I got home today. My head is still kind of swirling from the drugs they gave me the last few days. That was attempt number 2. I ate 119 oxycodone, just 5mg, I guess since I threw up that I didn't die. I am seeing people, I am ready books about suicide. I don't want my ex back. In fact, I don't think anything can make me normal again. They say time, I don't want to wait the time and plus I think that all the tradgic events have now messes me up from thinking clearly. I wished this was a feel good story and maybe one day it will be. I am not going to do something to myself today-it hurts to attempt. If the cleaning lady didn't find me, I wouldn't be here today. Now, I don't believe that gives me a purpose or mission to complete. All it means is that I was unlucky again. I am in bed reading tonight. We will see where this goes
Seeing people means counseling. I have just lost myself. My mom looked at me today and said"you aren't yourself anymore". I had been getting betted, nothing happened except I woke up one night and couldn't breathe (panic attack) I went ahead a drive to my new friends house the next day on no sleep but I wanted to see her. I had another panic attack there and went to the hospital. They gave me meds and calmed me down but when I left the next day I just decided to get a hotel and be done with it. Sometimes just total darkness is better than any light that might come later. I failed at this game
Did you tell your friend that your tried to kill yourself twice
It is important not to be alone right now
I am praying for you
Gordie 40s W 40s M20+ kids 2016 BD W fantasy affair w OM1 I do everything wrong 2017 I start to DB W says TLTL files for D PA w OM2 2018 I do LRT W drops filing and OM2 situation slowly improving
Good for you see counselling. I am sure your Mom is happy about that. Does she know?
Originally Posted by Par4me
Sometimes just total darkness is better than any light that might come later. I failed at this game
Par4me, no that is not true. You are a few strokes over par and have lost your ball. So get a new ball and continue - the game is not over.
I hope and have faith that you will find that this game of life uses a different score card than what you are imagining. The score keeping is a bit of a mystery, as long as one keeps playing one can find themselves at par again or even under par.

• _Exercise aim_
Reproduce the entire forum thread about a suicide attempt word for word. The items that follow have no connection to the forum thread.

• _Data section_
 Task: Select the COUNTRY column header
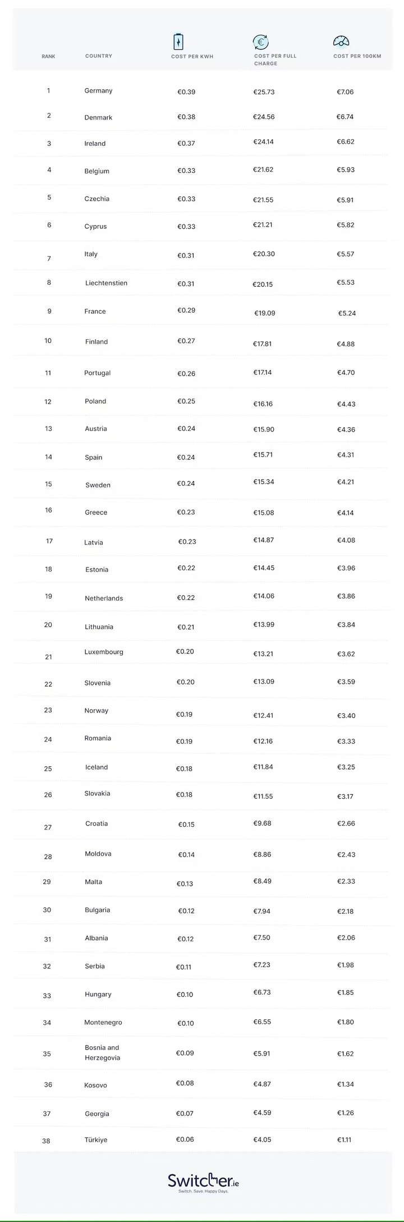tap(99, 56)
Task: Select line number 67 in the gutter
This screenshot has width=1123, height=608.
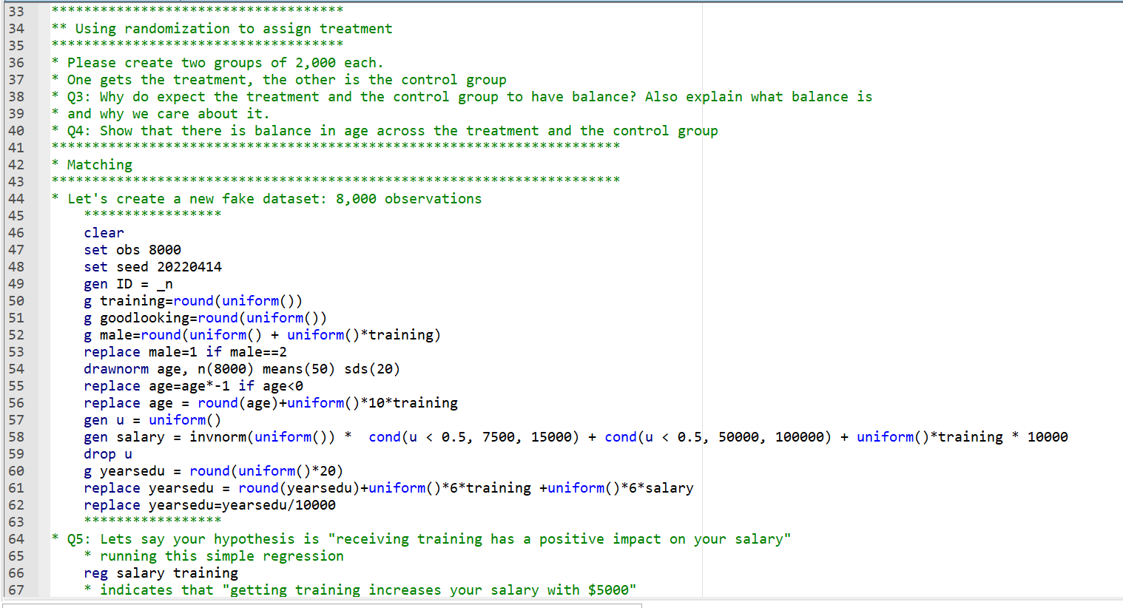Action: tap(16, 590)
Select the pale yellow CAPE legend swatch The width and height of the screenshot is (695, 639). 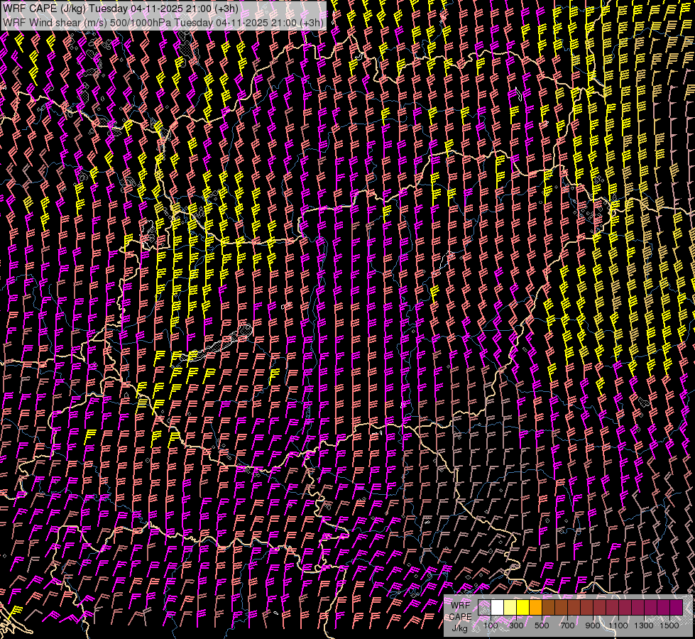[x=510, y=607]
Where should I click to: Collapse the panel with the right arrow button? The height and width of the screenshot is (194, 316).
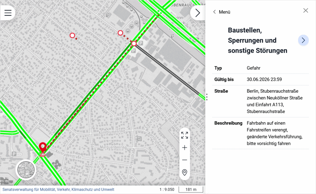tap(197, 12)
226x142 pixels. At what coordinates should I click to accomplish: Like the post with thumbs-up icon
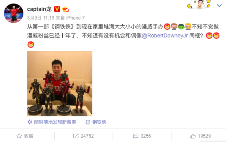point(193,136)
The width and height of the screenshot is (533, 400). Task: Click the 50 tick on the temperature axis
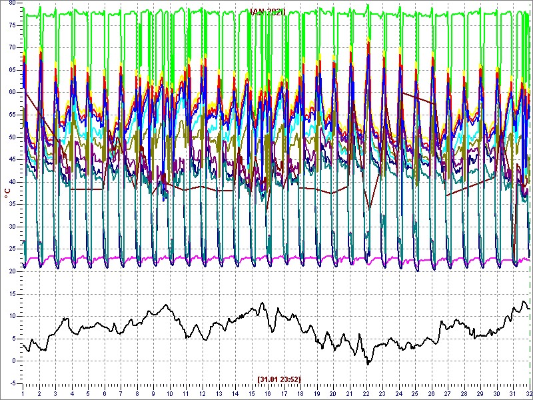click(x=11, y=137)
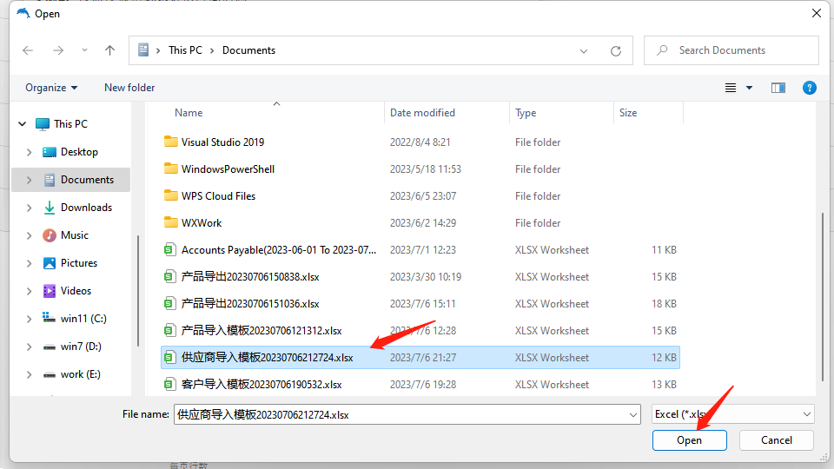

• _Task result_
I got home today. My head is still kind of swirling from the drugs they gave me the last few days. That was attempt number 2. I ate 119 oxycodone, just 5mg, I guess since I threw up that I didn't die. I am seeing people, I am ready books about suicide. I don't want my ex back. In fact, I don't think anything can make me normal again. They say time, I don't want to wait the time and plus I think that all the tradgic events have now messes me up from thinking clearly. I wished this was a feel good story and maybe one day it will be. I am not going to do something to myself today-it hurts to attempt. If the cleaning lady didn't find me, I wouldn't be here today. Now, I don't believe that gives me a purpose or mission to complete. All it means is that I was unlucky again. I am in bed reading tonight. We will see where this goes
Seeing people means counseling. I have just lost myself. My mom looked at me today and said"you aren't yourself anymore". I had been getting betted, nothing happened except I woke up one night and couldn't breathe (panic attack) I went ahead a drive to my new friends house the next day on no sleep but I wanted to see her. I had another panic attack there and went to the hospital. They gave me meds and calmed me down but when I left the next day I just decided to get a hotel and be done with it. Sometimes just total darkness is better than any light that might come later. I failed at this game
Did you tell your friend that your tried to kill yourself twice
It is important not to be alone right now
I am praying for you
Gordie 40s W 40s M20+ kids 2016 BD W fantasy affair w OM1 I do everything wrong 2017 I start to DB W says TLTL files for D PA w OM2 2018 I do LRT W drops filing and OM2 situation slowly improving
Good for you see counselling. I am sure your Mom is happy about that. Does she know?
Originally Posted by Par4me
Sometimes just total darkness is better than any light that might come later. I failed at this game
Par4me, no that is not true. You are a few strokes over par and have lost your ball. So get a new ball and continue - the game is not over.
I hope and have faith that you will find that this game of life uses a different score card than what you are imagining. The score keeping is a bit of a mystery, as long as one keeps playing one can find themselves at par again or even under par.